El artista roteño abrió paso con “La aventura”, una declaración de intenciones para una velada que nació celebrada y se hizo colectiva. Durante casi dos horas, Molina desplegó una sucesión de canciones bañadas en pop andaluz y salitre, ese sello que lo ha convertido en una de las voces emergentes más queridas del panorama actual.

Antoñito Molina agotó todas las entradas de su primer concierto en el Auditorio Roig Arena dentro de la gira “Me Prometo”
Uno de los momentos más conmovedores llegó con “Suéltale el pelo”, un homenaje íntimo y cálido a su madre que dejó al público en un silencio tan profundo como respetuoso. Después, el Roig Arena volvió a despertarse en oleadas de emoción con “Me subo por las paredes”, “Mi escondite” y “Dejemos huellas bonitas”, un título que encapsula a la perfección la atmósfera del concierto.

El recinto terminó por estallar con “El club de los soñadores” y una versión desbordante de “Me estoy volviendo loco”, coreada como si Valencia entera quisiera dejarse la voz. Pero el instante más mágico de la noche estaba aún por llegar. La banda abandonó el escenario y Molina se quedó solo, frente al piano, para seguir una tradición que ya forma parte de su sello sentimental: invitar a un fan a escribir el nombre de la ciudad en el instrumento.
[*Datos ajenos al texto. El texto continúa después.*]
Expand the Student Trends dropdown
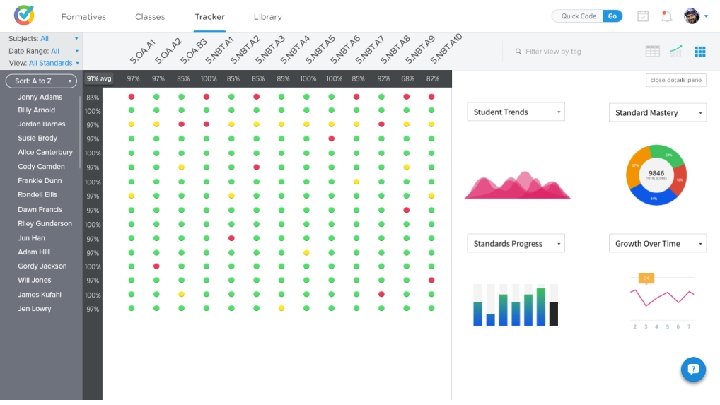This screenshot has width=720, height=405. click(x=516, y=112)
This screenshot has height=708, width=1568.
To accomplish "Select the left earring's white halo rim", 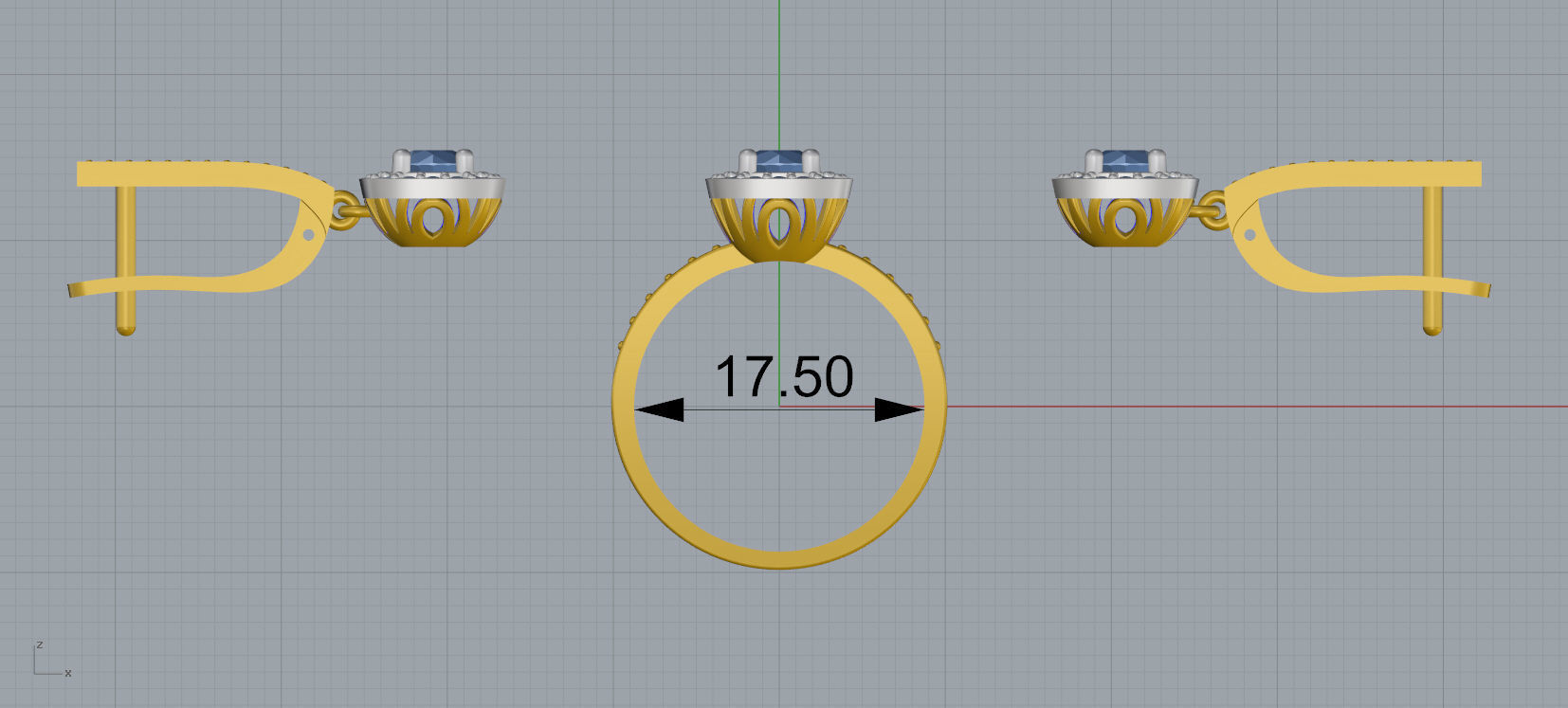I will pos(432,187).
En esta ocasión fue la pequeña María, que subió entre aplausos mientras el artista agradecía con humildad: “Para mí significa mucho Valencia, porque yo no me imaginaba cantar aquí delante de tanta gente”.
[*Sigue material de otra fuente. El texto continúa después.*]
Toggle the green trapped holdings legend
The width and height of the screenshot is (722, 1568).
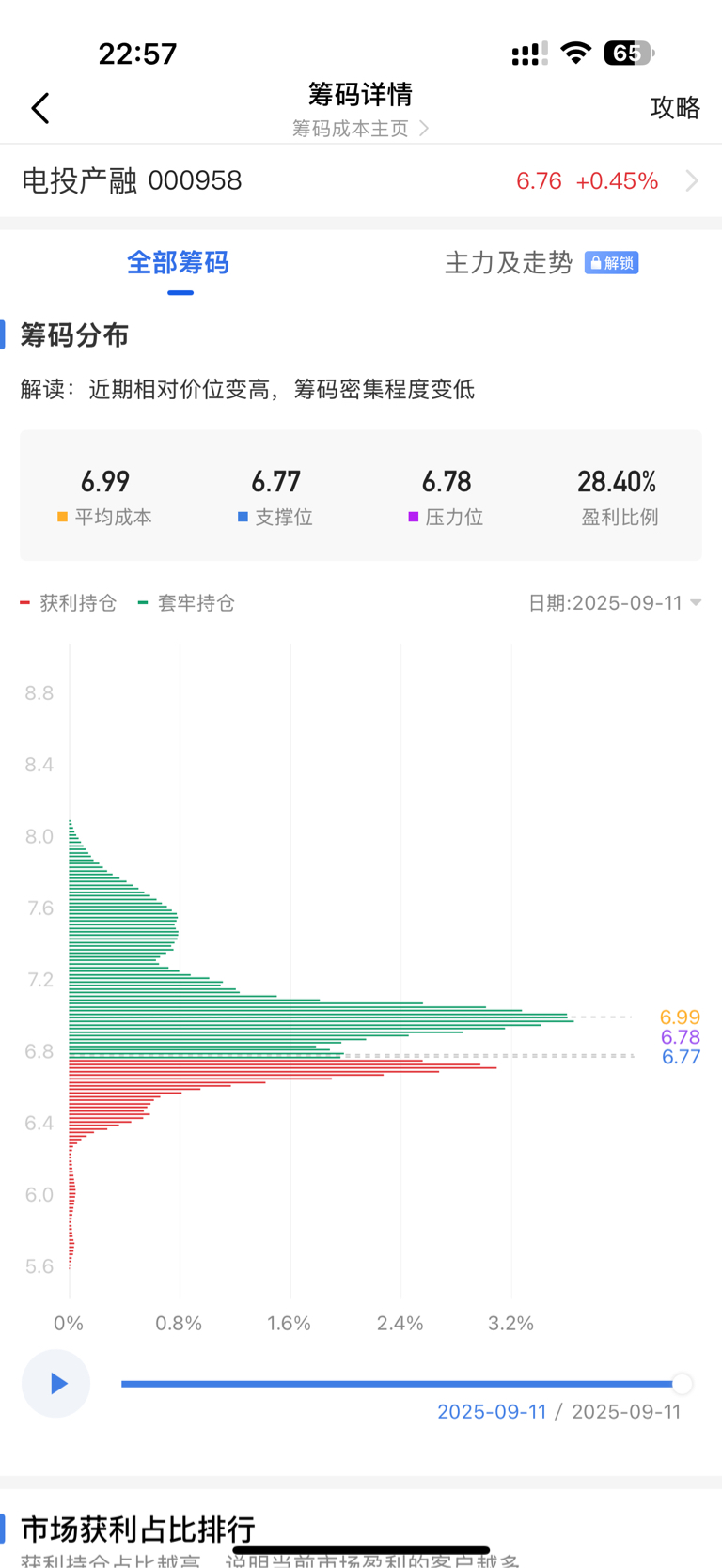(186, 603)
El artista combinó sus temas más emblemáticos con momentos íntimos, como el homenaje a su madre con la canción “Suéltale el pelo”
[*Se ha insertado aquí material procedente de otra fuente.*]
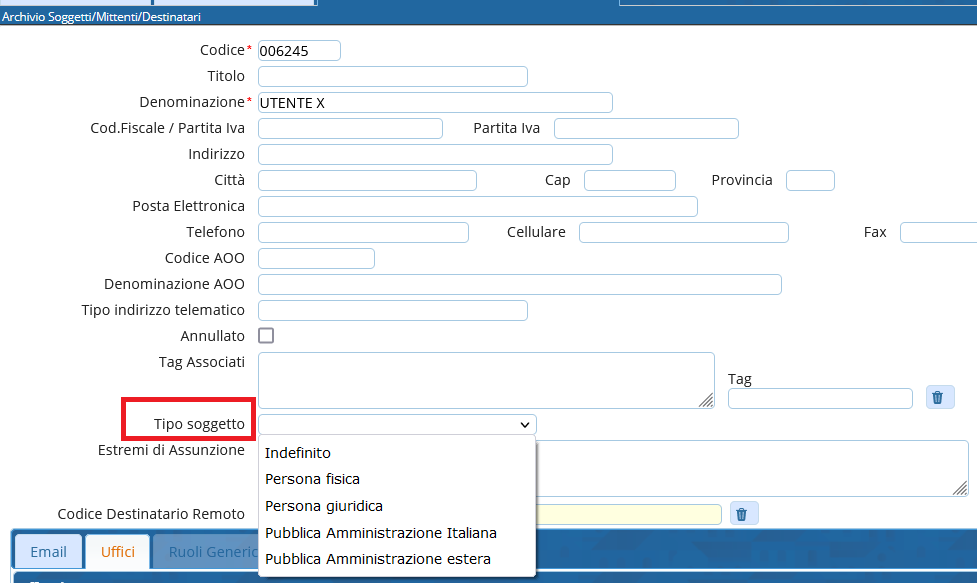Focus the Cellulare input field
This screenshot has height=583, width=977.
(x=683, y=232)
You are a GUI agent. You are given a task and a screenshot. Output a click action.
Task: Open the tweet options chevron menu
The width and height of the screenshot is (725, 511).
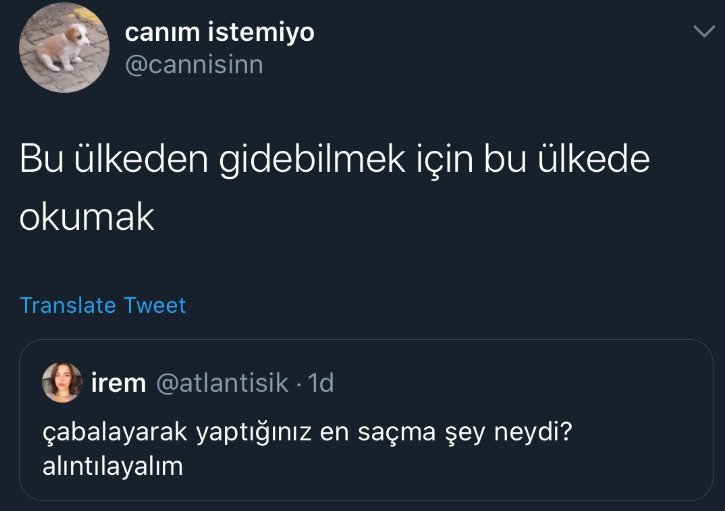[x=702, y=33]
El viaje emocional culminó con “Laberinto” y “Por si mañana”, dos canciones que cerraron el círculo de un concierto capaz de alternar la euforia y la ternura con igual precisión. Y al final, quedó la certeza de que Antoñito Molina no solo llenó el Roig Arena: lo convirtió en un puerto de emociones, reafirmando su lugar como una de las voces más sinceras y prometedoras del pop andaluz actual.